Stored data

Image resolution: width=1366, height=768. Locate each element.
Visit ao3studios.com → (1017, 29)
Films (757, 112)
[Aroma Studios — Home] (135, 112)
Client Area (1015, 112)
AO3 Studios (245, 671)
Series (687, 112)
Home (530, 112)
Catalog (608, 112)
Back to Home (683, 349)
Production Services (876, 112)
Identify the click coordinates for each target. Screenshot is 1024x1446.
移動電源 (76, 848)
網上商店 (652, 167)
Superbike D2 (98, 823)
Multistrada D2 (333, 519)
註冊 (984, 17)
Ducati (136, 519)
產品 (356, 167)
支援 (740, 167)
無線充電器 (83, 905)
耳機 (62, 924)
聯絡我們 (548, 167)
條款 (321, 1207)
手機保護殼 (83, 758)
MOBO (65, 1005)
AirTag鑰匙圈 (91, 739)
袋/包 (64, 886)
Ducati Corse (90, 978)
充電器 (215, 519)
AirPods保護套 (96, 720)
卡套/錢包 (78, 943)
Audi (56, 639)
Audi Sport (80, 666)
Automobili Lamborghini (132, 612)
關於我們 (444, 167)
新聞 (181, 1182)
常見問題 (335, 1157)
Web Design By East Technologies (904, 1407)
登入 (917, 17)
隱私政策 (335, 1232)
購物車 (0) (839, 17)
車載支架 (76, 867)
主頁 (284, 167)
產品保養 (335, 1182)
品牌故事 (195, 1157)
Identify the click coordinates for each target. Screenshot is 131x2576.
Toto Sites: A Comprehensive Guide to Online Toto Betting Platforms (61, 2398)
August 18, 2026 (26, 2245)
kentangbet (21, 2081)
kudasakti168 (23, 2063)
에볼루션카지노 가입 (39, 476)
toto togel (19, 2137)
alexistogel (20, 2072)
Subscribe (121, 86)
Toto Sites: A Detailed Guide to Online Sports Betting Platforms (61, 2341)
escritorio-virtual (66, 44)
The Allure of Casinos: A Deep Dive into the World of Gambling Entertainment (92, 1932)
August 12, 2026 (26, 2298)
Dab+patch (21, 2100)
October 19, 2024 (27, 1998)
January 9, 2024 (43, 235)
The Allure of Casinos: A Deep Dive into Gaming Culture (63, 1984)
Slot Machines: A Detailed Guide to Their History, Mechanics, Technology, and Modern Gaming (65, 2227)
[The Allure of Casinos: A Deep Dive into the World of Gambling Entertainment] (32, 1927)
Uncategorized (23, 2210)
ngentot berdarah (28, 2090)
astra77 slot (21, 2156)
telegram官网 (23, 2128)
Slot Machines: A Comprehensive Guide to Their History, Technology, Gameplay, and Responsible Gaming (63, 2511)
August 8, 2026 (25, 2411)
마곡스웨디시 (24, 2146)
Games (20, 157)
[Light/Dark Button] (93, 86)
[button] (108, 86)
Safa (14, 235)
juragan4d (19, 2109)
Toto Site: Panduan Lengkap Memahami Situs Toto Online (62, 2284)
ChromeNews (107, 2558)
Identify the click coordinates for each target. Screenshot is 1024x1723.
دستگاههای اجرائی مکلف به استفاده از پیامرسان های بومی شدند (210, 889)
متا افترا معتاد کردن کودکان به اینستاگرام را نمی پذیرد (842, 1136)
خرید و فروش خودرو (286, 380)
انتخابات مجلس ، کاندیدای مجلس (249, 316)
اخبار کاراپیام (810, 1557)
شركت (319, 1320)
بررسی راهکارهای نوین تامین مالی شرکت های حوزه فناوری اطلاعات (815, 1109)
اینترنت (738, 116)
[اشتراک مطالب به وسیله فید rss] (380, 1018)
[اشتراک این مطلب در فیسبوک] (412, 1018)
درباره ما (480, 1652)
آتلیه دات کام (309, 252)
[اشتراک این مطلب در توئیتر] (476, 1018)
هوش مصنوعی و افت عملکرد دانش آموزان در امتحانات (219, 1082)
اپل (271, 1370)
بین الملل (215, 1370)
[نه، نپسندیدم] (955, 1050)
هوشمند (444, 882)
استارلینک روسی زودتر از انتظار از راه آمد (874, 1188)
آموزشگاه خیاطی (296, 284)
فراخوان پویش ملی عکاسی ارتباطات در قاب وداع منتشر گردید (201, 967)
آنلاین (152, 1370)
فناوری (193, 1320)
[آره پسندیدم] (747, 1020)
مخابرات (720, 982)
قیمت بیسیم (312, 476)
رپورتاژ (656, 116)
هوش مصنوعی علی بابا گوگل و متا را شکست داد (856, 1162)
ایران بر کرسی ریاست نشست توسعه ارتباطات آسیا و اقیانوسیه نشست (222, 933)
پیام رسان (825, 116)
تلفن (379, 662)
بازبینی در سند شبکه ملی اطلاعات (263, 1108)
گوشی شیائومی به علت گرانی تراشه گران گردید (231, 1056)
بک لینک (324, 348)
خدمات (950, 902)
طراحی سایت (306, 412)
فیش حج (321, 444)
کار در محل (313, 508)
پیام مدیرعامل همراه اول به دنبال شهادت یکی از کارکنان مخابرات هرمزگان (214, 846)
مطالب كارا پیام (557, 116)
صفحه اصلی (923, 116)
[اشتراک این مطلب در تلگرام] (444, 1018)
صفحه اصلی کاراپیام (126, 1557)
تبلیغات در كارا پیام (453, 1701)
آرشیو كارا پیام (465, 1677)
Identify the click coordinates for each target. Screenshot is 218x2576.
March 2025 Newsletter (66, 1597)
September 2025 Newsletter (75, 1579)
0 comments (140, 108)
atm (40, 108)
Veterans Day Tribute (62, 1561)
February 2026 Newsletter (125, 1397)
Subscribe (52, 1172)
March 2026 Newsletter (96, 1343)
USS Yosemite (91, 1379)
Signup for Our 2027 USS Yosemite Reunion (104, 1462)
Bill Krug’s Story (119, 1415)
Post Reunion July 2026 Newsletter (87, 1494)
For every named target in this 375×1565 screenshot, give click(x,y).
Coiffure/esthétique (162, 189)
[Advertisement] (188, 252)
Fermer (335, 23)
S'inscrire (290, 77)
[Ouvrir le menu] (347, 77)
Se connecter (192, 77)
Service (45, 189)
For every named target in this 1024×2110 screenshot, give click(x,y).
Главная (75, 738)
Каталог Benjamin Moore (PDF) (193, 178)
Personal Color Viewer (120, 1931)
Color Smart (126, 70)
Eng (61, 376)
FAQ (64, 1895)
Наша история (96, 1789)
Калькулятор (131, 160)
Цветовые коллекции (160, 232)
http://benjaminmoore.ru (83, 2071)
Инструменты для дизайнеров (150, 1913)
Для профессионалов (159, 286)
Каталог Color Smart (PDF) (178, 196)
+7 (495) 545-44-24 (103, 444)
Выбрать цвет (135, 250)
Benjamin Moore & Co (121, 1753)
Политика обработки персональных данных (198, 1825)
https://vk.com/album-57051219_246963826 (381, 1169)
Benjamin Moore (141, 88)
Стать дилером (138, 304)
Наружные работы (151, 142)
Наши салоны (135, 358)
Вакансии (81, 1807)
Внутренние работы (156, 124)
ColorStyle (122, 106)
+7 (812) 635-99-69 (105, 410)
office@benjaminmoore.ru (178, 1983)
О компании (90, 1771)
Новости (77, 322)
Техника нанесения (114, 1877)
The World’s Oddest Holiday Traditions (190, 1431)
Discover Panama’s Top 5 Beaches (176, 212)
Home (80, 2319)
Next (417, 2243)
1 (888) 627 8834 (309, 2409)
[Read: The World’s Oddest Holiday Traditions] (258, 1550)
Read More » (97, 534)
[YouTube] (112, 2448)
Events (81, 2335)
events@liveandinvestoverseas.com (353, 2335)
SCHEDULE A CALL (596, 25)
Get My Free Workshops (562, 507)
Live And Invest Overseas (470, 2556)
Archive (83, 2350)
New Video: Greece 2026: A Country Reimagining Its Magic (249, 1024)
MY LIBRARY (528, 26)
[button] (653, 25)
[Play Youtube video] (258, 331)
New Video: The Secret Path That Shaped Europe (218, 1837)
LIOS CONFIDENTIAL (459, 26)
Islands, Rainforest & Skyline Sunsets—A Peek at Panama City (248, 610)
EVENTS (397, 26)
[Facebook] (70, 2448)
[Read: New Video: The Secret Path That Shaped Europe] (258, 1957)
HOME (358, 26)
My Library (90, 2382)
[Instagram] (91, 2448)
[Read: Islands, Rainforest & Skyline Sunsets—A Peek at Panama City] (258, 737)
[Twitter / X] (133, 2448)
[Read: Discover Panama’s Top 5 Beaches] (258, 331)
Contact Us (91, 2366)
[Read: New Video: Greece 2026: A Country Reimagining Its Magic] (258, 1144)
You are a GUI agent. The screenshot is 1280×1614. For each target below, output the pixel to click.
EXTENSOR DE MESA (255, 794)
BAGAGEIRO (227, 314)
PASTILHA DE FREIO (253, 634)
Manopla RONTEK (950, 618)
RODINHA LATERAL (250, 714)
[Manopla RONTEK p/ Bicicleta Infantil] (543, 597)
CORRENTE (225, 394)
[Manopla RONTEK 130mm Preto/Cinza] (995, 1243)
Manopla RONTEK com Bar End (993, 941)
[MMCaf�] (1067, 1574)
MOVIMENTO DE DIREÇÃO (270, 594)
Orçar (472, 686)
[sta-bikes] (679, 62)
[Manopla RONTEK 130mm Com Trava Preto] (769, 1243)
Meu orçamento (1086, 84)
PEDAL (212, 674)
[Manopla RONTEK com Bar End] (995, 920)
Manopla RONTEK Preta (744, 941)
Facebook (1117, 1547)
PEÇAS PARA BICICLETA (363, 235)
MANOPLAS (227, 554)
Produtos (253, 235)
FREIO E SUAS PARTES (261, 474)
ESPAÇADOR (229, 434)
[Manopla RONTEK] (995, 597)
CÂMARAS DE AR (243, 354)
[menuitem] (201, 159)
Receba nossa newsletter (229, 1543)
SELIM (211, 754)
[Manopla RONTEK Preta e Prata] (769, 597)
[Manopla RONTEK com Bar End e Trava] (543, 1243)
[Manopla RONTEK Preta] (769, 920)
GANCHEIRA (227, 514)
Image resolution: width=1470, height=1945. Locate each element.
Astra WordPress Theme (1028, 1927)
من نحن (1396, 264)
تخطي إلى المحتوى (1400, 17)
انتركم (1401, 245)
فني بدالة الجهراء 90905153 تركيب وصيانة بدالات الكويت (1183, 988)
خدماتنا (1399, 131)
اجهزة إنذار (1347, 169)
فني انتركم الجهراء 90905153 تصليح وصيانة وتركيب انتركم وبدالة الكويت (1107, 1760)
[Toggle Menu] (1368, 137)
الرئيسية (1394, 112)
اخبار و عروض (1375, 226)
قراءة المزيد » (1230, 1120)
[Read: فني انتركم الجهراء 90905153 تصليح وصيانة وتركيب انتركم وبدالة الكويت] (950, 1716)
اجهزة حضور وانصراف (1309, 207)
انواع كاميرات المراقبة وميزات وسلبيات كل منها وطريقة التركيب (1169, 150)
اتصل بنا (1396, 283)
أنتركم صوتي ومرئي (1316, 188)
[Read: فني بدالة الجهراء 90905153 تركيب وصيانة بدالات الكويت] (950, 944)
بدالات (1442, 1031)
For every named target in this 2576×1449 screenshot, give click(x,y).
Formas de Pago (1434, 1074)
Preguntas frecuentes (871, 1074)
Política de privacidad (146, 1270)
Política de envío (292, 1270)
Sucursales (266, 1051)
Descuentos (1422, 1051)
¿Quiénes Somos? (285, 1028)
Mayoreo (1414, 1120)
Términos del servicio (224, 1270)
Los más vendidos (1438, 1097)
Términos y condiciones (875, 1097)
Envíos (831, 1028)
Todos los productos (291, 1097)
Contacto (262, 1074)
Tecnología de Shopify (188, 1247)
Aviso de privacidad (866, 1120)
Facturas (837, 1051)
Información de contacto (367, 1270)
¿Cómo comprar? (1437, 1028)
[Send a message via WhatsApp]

### [Work request]
For each line of the entries that includes "Platforms", show that line.

### [Solution to this problem]
Toto Sites: A Comprehensive Guide to Online Toto Betting Platforms (61, 2398)
Toto Sites: A Detailed Guide to Online Sports Betting Platforms (61, 2341)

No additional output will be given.